By seeing these outcomes repeated across job shops and global OEMs, we get first-hand confirmation of what our manufacturing controls accomplish. Spec sheets are only part of the story—real-world deployment separates materials that talk the talk from those that deliver in tough conditions year after year.
As sectors like e-mobility, advanced manufacturing, and sustainable energy mature, requirements for high-performance plastics shift. Polyetheretherketone 550PF stands ready to answer calls for cleaner, leaner, tougher materials. Already, we’re getting requests for lower embodied energy, tailored microstructures, and even tighter traceability. We’re responding by overhauling reactor monitoring, digitizing quality control records, and investing in smart supply chains.
Every evolution in the plant reflects the honest feedback loop with our customers and partners. Integrating automation, advanced analytics, and predictive maintenance isn’t just about meeting compliance, but about ensuring the next generation of 550PF delivers as much value as the last—adapted for new products and rising demands.
It’s an ongoing process.
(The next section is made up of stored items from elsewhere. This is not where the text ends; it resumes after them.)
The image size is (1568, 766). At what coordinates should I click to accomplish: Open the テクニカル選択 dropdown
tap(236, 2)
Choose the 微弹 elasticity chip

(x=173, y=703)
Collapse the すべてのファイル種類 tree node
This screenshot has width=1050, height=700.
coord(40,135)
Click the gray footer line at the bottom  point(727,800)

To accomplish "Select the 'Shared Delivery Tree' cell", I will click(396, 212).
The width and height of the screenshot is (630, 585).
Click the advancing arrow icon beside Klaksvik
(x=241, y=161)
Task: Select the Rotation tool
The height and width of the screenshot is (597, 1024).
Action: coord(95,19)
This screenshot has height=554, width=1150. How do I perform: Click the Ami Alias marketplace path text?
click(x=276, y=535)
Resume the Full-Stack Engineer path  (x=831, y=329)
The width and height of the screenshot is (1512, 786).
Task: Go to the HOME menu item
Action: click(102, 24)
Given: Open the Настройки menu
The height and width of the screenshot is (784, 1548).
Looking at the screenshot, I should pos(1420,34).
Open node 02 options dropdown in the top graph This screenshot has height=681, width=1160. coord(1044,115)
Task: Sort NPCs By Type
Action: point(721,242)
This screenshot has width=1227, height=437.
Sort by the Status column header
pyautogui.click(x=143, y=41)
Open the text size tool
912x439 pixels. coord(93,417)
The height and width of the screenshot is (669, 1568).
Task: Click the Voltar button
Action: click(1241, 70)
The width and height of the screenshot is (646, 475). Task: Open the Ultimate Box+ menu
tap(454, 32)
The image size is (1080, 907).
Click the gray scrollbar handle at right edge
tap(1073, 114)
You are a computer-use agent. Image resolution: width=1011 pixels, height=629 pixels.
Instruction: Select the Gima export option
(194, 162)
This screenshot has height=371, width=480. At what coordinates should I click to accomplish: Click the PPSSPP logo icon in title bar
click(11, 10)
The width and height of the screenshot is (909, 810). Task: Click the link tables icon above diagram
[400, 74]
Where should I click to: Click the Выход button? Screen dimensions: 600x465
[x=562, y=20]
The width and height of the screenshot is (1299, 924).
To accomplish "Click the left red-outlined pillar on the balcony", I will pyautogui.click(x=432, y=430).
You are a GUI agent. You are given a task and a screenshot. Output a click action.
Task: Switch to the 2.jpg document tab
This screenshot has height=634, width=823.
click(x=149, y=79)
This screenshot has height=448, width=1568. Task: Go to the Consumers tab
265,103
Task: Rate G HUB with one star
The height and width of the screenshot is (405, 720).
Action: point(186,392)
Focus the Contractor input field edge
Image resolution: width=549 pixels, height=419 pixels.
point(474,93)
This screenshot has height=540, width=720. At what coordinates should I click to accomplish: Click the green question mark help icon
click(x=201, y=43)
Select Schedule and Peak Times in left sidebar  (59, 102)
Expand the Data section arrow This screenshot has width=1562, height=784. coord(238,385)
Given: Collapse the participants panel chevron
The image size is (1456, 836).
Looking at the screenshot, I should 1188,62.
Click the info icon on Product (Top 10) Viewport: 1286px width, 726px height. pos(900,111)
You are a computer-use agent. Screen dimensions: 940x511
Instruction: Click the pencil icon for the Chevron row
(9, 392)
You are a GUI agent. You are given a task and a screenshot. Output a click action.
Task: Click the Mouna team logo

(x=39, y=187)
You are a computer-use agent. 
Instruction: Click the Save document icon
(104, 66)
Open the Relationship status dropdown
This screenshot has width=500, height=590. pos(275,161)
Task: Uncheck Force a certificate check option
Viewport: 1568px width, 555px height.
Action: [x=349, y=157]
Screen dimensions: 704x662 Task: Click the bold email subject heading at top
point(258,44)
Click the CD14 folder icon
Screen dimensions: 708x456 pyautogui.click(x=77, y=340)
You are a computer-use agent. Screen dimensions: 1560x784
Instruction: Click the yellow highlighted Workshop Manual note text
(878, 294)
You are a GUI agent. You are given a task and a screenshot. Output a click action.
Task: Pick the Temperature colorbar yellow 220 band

Each manufacturing improvement, technical discussion, or operational tweak reinforces our core belief: trust is built batch by batch, through materials that deliver in the field and operating practices that back up every claim.
Having our hands in every ton produced and learning directly from the successes and setbacks of our customers, we know what matters most in a product like Polyetheretherketone 550PF. It’s more than technical jargon or marketing gloss—a high-performance resin becomes a stable foundation for complex, safety-critical systems. We’re committed to raising that standard, not just by cutting-edge chemistry, but by listening, sharing, and updating our practices with every order and each new challenge brought to our door.